Seeker of the Gathering

Ossimar vomited. He vomited again, having to look down at the mess beneath his feet every time he did so. Every time he did it heightened the apex of the horror he had witnessed today, and caused him to be even more unsettled. Incredible as it was for a Seeker, he was capable of being shaken.

He stared at the heart in his hands. Every time he focused on it he was filled with jealous anger. This was the fruit of his nausea, in essence. The thought almost made him want to chuckle, but he realized the weight of the situation. He smiled with bits of half-digested food in his teeth, which was odd, because he hadn't eaten in days.

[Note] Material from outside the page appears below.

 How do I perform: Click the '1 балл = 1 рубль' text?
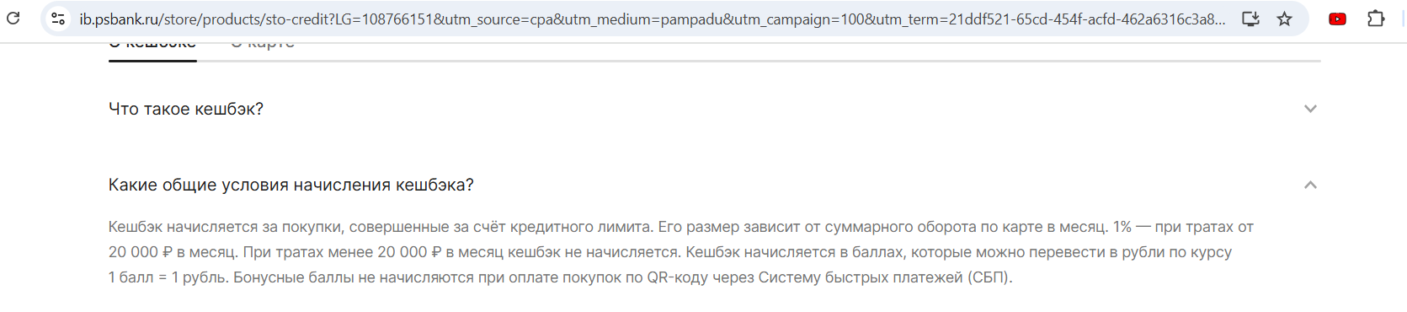[x=168, y=277]
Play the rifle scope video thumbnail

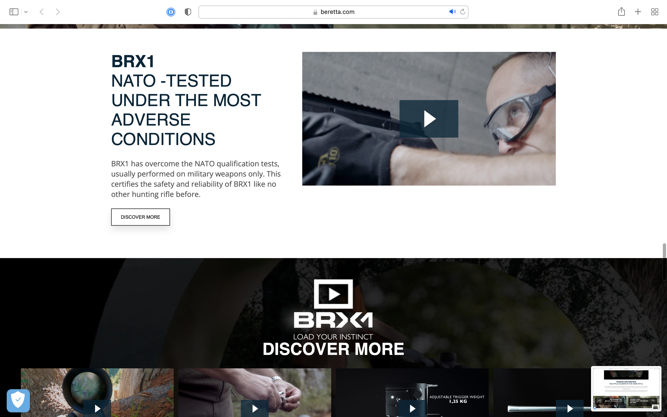click(97, 408)
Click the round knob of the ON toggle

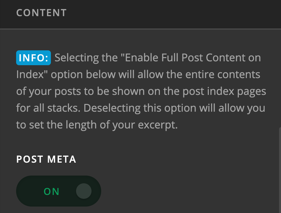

He had left home what seemed like an eternity ago, which was ironic, because it was literally an eternity ago. Before him lay a massive machine, lashed together using bone marrow and filled with blood. It had exploded shortly before, and still what lay before him was a billion times his size. He had witnessed some kind of gathering. Some nexus of disgust coming together to accomplish a foul end. He couldn't quite comprehend it, but he had the distinct feeling that whatever led him here had wanted exactly the opposite to happen.

He stood up and attempted to walk, but found he couldn't. He collapsed again, near the body of the old man holding a strange tool. Ah, the old man wasn't dead. For some undefinable reason, Ossimar could hear his low, uneven breathing.

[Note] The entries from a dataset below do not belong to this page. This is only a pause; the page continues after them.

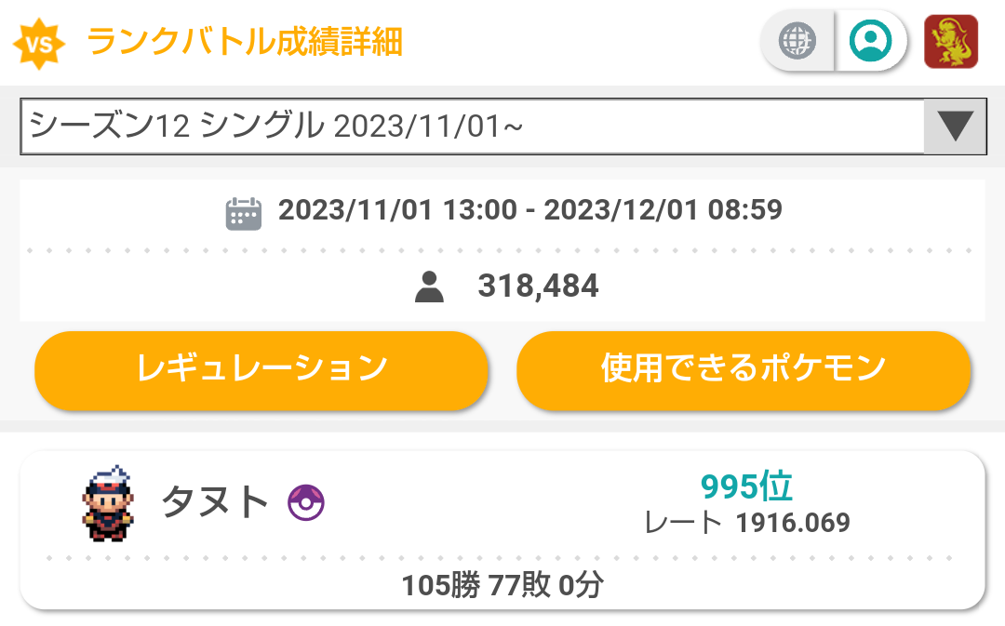Viewport: 1005px width, 626px height.
Task: Switch to the personal profile toggle
Action: coord(870,41)
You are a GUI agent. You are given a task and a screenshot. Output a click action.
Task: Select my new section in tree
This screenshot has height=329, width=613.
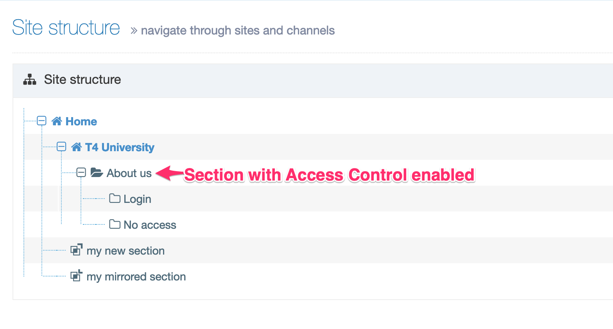tap(125, 251)
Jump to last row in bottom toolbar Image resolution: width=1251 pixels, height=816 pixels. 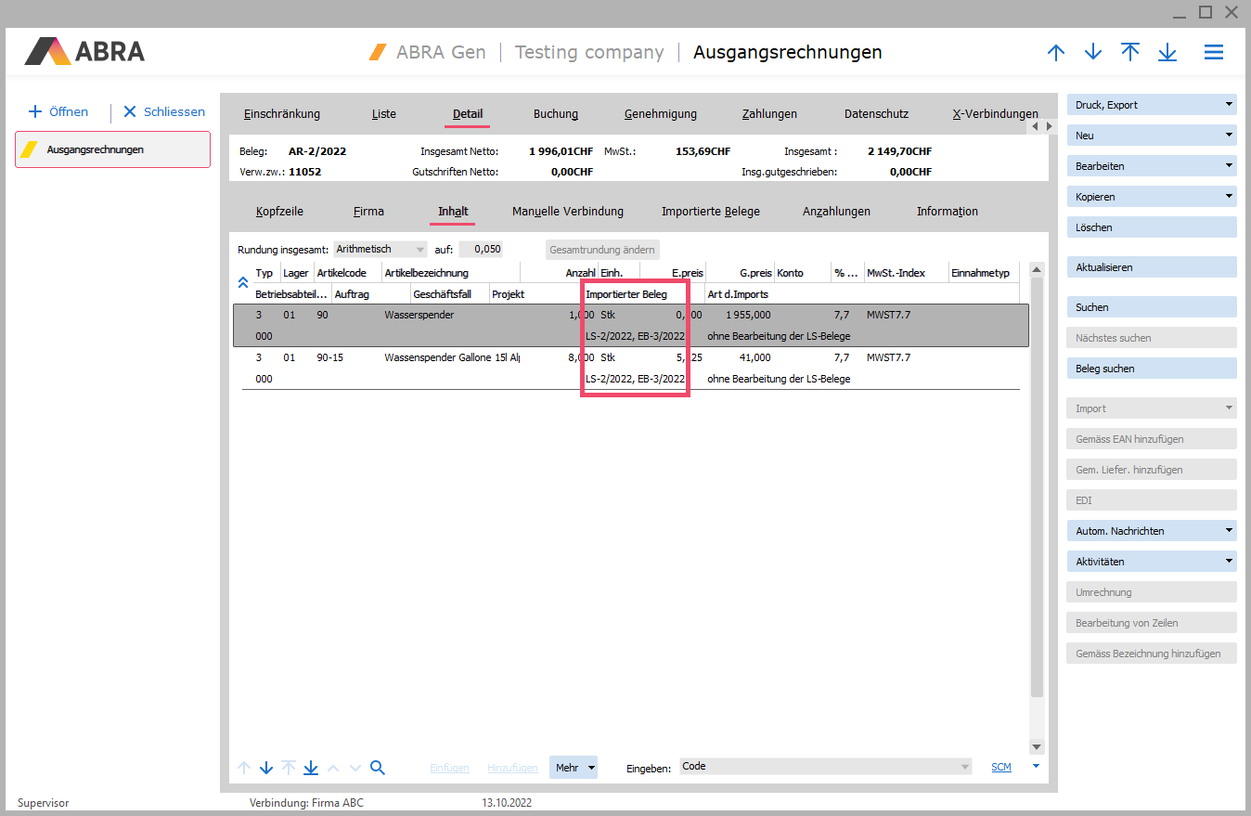(x=311, y=768)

Without giving him any time to breathe in between vomiting, the wall collapsed, and the machine cracked above him, splaying the cores all over the room. Water flooded into the chasm between him and the very center of the machine, causing the floor to cave in on that spot. It was made of flimsy stone and turned out to be some kind of shale covering over even more water.

He stood and bolted for the door, diving through just in time to hear the water stop in its tracks. As he turned to look, a great maw opened up, swallowing most of the room that he had previously been in. The heart in his hand pulsed, and the door shut behind him, blocking the flow of water.

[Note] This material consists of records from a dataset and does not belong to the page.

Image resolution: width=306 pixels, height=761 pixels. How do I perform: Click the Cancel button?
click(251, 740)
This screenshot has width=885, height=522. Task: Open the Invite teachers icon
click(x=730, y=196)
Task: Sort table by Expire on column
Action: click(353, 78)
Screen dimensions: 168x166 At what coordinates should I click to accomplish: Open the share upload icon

He collapsed against the door, feeling the vibrations of whatever he had just seen smashing against the walls and floors of the room behind him.

He feinted, the heart beating once or twice, a slight hint of an intoxicating, jealous rage, amber and black and textured like a hurricane of boiling magma rushing through the veins in his hand and directly to his heart. The last image he saw before his vision blacked out was reality peeling away from the heart, which was beating rapidly and glowing like a dying lightbulb.